No aspect of their physiology remained consistent from person to person.

Maddening exceptions, everywhere!

Nonetheless, Erasmus did notice patterns. Humans were full of differences and surprises, but as a species they behaved according to general rules. Under certain conditions, especially when crowded into confined spaces, people reacted with a pack mentality, blindly following others, eschewing individuality.

Sometimes humans were valiant; sometimes they were cowards. It especially intrigued Erasmus to see what happened when he conducted “panic experiments” on crowds of them in the breeding pens, wading in and butchering some while letting others survive. In such circumstances of extreme stress, leaders invariably emerged, people who behaved with more inner strength than the others. Erasmus especially liked to kill those individuals and then watch the devastating effect it had on the rest of the people.

Perhaps his sample group of experimental subjects over the centuries was too small. He might need to vivisect and dissect tens of thousands more before he could draw meaningful conclusions. A monumental task, but as a machine Erasmus had no limitations on energy, or patience.

With one of his personal probes, he touched the cheek of the larger of the two girls and sensed her steady pulse. Every droplet of blood seemed to withhold secrets from him, as if the entire race was participating in a massive conspiracy against him. Would Erasmus be considered the ultimate fool of all time? The fibrous probe glided back into access channels in his composite skin, but not before he intentionally, petulantly, scratched her skin.

When the independent robot had taken these identical twins from the worker pens, their mother had cursed at him and called him a monster. Humans could be so parochial, failing to see the importance of what he was doing, the larger picture.

With a self-cauterizing scalpel-beam, he cut into the cerebellum of the smaller girl (who was 1.09 centimeters shorter and 0.7 kilograms lighter— therefore, not “identical” at all), and watched the brain activity of her drugged sister go wild— a sympathetic reaction. Fascinating. But the girls were not physically connected to each other, not through body contact nor by machine. Could they sense one another’s pain?

He chided himself for his lack of foresight and planning.
I should have put the mother on the same table.
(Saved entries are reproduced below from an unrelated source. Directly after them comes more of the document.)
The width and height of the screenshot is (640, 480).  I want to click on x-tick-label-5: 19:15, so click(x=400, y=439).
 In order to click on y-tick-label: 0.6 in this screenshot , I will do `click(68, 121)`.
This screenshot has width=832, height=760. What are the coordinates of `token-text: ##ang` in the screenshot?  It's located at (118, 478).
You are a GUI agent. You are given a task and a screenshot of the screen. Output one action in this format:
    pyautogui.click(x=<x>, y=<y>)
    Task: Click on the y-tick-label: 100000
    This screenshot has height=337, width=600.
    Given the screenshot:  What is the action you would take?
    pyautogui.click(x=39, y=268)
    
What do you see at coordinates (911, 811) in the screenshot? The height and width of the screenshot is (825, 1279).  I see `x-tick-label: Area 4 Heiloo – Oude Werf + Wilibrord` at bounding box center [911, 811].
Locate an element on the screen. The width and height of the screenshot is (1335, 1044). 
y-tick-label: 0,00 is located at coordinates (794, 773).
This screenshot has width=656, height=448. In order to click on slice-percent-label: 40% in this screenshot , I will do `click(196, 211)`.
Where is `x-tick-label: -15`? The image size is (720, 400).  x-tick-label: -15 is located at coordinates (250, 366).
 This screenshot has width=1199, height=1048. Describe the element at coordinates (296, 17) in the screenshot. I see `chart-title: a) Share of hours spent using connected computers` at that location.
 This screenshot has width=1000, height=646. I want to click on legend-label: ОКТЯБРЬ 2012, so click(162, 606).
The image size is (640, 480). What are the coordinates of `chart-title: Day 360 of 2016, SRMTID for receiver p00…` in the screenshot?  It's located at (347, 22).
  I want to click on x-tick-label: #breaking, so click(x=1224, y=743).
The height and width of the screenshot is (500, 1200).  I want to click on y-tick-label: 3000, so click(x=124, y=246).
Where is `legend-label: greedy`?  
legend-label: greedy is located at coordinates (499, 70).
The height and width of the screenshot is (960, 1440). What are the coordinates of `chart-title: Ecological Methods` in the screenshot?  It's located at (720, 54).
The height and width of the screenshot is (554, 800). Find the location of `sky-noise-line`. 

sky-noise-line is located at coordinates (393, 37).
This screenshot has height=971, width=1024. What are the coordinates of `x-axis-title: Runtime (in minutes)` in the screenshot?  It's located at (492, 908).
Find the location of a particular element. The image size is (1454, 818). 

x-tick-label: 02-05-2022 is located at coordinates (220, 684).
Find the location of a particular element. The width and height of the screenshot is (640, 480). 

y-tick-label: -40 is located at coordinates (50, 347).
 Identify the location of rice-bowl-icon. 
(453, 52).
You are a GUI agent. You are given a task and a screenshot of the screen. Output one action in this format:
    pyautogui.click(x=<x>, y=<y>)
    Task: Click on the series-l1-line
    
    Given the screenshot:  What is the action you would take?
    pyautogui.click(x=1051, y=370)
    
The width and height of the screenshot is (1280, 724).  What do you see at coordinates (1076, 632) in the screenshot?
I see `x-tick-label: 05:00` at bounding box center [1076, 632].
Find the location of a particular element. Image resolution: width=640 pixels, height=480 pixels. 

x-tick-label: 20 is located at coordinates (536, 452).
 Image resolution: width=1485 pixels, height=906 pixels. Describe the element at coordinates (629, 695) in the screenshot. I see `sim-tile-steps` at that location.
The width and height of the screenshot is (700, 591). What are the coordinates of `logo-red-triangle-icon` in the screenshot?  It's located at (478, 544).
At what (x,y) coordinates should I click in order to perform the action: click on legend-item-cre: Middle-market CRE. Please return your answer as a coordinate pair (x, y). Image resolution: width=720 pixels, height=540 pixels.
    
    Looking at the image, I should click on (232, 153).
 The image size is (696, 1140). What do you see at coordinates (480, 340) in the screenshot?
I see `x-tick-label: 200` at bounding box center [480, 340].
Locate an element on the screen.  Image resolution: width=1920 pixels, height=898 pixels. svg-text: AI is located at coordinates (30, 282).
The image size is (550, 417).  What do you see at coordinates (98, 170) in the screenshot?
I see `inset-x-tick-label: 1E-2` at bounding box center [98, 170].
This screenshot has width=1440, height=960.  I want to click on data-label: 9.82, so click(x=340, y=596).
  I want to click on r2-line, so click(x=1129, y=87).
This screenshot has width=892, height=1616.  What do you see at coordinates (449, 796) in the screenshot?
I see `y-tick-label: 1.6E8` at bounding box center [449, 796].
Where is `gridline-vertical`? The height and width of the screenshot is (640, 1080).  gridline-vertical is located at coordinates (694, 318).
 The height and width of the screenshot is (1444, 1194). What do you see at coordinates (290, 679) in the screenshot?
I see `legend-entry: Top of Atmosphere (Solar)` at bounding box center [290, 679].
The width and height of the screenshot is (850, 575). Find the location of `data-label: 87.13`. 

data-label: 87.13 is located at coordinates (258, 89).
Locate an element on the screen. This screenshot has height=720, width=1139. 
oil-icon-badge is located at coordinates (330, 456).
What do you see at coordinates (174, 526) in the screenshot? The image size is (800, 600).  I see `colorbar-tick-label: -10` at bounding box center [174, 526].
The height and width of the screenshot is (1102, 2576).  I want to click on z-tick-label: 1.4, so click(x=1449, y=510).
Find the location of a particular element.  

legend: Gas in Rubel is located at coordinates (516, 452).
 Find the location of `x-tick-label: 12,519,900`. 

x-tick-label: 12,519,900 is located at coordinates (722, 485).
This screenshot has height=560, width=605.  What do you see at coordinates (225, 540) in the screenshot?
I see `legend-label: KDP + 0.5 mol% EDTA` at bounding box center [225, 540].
His thoughts were interrupted by Omnius, who spoke from the nearest wallscreen. “Your new female slave has arrived, a last gift from the Titan Barbarossa. She awaits you in the sitting room.”

Erasmus raised his bloody metal hands. He had looked forward to receiving the woman captured from Giedi Prime, supposedly the daughter of the League Viceroy. Her familial ties suggested genetic superiority, and he had many questions to ask her about the government of the feral humans.

“Will you vivisect her as well?”

“I prefer to keep my options open.”

Erasmus looked down at the twin girls, one already dead from the interrupted exposure of her brain tissue. A wasted opportunity.

“Analyzing docile slaves gives you irrelevant results, Erasmus. All thoughts of revolt have been bred out of them. Therefore, any information you derive is of questionable applicability for military purposes.” The evermind’s voice boomed from the wallscreen.

Erasmus soaked his organic-plastic hands in solvent to eliminate the drying blood. He had access to thousands of years of human-compiled psychological studies, but even with so much data it was not possible to create a clear answer. Many self-proclaimed “experts” offered wildly disparate answers.

On the table, the surviving twin continued to mewl her pain and fear. “I disagree, Omnius. The human creature is innately rebellious. The trait is inherent in their species. Slaves will never be entirely loyal to us, no matter how many generations they have served. Trustees, workers, it makes no difference.”